Hierarchical bimetallic metal-organic frameworks with controllable assembling sub-units and interior architectures for enhanced ammonia detection

Abstract

A series of hierarchical three-dimensional (3D) manganese-cobalt BTC (Mn-Co BTC; BTC = benzene-1,3,5-tricarboxylate ) metal–organic frameworks (MOFs) with controllable sub-units and interior architectures have been synthesized at room temperature without templates, etchants, or high-pressure conditions. The assembling sub-units of the hierarchical 3D Mn-Co BTC MOFs can be controlled by tuning the Mn/Co ratio, with higher Mn content favoring one-dimensional (1D) sub-units, while higher Co content favors two-dimensional (2D) sub-units. The hierarchical hollow Mn-Co BTC spheres (M2C-BTC) exhibit a frequency change (ΔF) of 383.7 Hz to 69.5 ppm of NH3 which is ∼1.7-, 2.1-, 4.2-, and 8.3-times higher than the ΔFs of hierarchical Mn-Co BTC nanorods (M1C-BTC), hierarchical flower-like Mn-Co BTC (M0.5C-BTC), Mn-BTC nanospheres, and Co-BTC nanoplates, respectively.
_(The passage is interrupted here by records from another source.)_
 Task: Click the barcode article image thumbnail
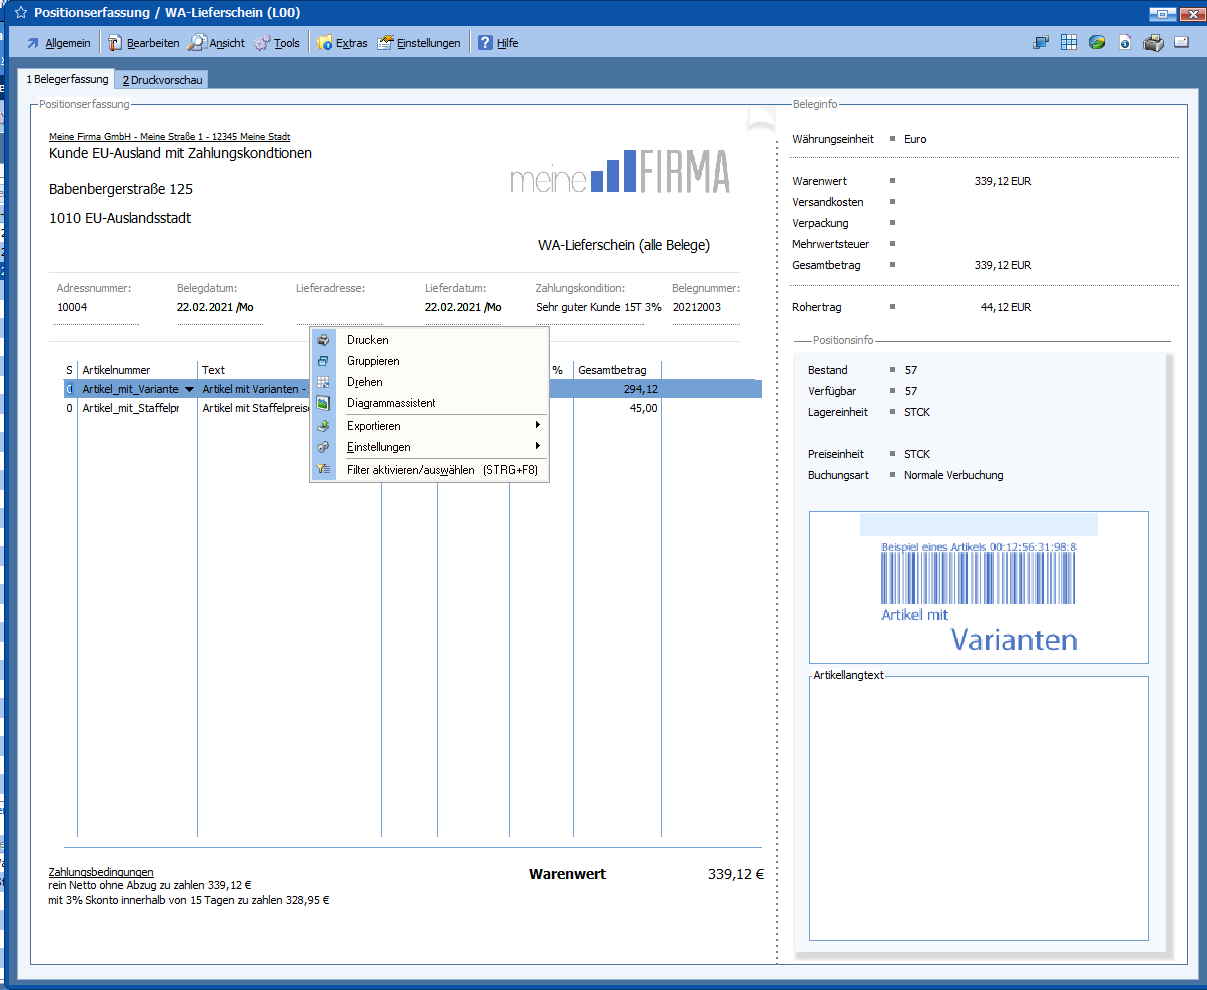[x=978, y=587]
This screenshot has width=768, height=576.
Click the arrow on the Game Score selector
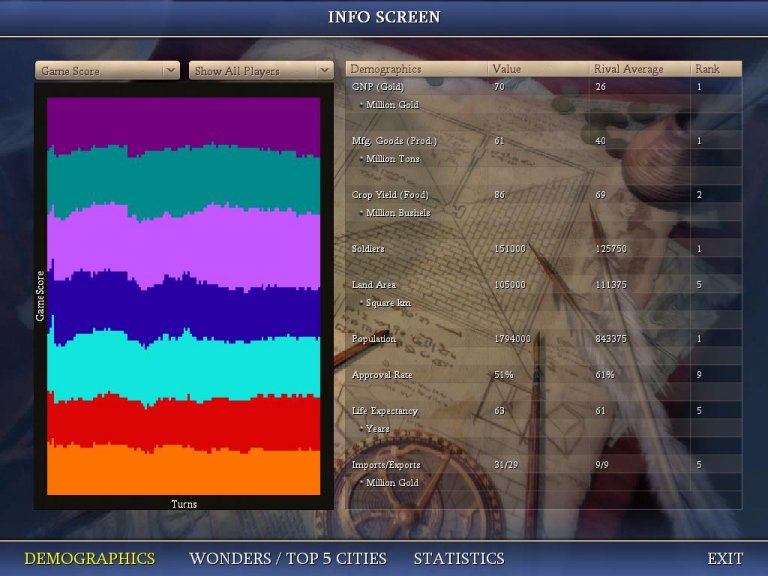pos(171,71)
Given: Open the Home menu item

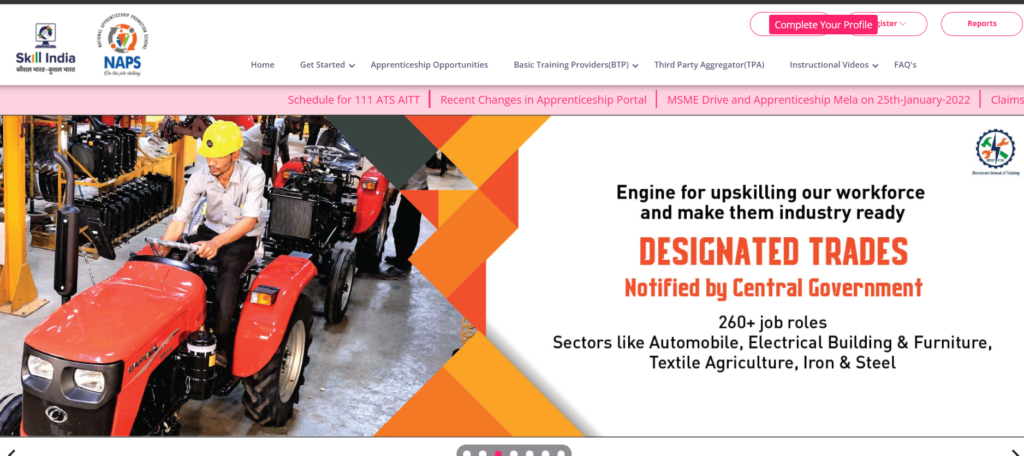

In addition, they exhibit low limit of detection (1.12 ppm), high selectivity (41 %) and excellent stability for NH3 sensing with a minor change of 3.1 % in the ΔF value after 5 months of testing. The superior NH3 sensing performance of the hierarchical hollow Mn-Co BTC spheres may be attributed to the hollow cavities which can enhance the adsorption rate of NH3 molecules (based on the adsorption kinetics analysis) and enable them to interact with the less accessible metallic active sites on the inner cores of this MOF. The possible sensing mechanisms include the chemisorption of NH3 molecules on unsaturated metal (Mn and Co) centers as well as the hydrogen bonding between the hydroxyl and carboxyl groups with NH3.